What to work on:
Please report every line in the rows below that contains the word "want", copying each such line in full.

Records for processing:
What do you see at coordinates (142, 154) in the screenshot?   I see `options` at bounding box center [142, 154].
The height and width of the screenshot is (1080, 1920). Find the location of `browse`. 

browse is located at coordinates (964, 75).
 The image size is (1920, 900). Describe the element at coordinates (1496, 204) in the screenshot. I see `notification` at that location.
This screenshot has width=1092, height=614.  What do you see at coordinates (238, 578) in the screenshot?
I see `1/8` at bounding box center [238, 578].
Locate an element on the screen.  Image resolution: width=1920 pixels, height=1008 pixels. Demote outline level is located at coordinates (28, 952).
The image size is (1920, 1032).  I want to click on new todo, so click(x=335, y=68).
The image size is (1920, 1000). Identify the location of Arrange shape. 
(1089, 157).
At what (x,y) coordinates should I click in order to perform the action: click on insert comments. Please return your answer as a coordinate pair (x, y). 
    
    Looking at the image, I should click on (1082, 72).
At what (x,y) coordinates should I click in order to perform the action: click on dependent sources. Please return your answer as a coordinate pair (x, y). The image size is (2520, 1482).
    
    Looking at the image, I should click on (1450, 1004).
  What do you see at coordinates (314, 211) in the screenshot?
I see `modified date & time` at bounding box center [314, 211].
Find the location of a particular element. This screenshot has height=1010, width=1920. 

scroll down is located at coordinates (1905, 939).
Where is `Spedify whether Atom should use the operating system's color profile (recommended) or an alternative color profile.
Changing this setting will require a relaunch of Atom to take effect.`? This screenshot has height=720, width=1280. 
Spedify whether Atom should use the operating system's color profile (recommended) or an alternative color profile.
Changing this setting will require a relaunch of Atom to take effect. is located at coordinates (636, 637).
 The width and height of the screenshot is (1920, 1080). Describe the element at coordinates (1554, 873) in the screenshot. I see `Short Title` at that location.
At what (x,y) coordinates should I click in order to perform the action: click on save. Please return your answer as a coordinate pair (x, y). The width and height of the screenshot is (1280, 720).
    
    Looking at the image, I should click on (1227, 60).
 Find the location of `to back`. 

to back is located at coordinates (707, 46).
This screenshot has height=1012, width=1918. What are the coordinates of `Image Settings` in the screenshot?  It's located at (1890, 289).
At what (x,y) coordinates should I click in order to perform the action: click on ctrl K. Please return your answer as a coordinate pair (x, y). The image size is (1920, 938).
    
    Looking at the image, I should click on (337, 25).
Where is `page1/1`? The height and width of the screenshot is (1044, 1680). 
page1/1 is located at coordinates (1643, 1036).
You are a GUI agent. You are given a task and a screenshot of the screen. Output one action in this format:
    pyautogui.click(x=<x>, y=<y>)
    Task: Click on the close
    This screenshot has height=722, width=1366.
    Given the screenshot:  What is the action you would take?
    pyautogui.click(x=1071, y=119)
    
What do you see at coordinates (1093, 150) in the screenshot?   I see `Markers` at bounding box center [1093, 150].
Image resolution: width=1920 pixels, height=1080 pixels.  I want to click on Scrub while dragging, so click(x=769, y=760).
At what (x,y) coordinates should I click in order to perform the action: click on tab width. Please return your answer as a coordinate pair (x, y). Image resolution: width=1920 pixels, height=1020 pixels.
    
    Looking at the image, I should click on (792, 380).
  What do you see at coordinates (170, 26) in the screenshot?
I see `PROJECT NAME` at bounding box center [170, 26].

In response:
The image size is (1920, 1032).  I want to click on new todo, so click(x=335, y=68).
Image resolution: width=1920 pixels, height=1080 pixels.  I want to click on Scrub while dragging, so click(x=769, y=760).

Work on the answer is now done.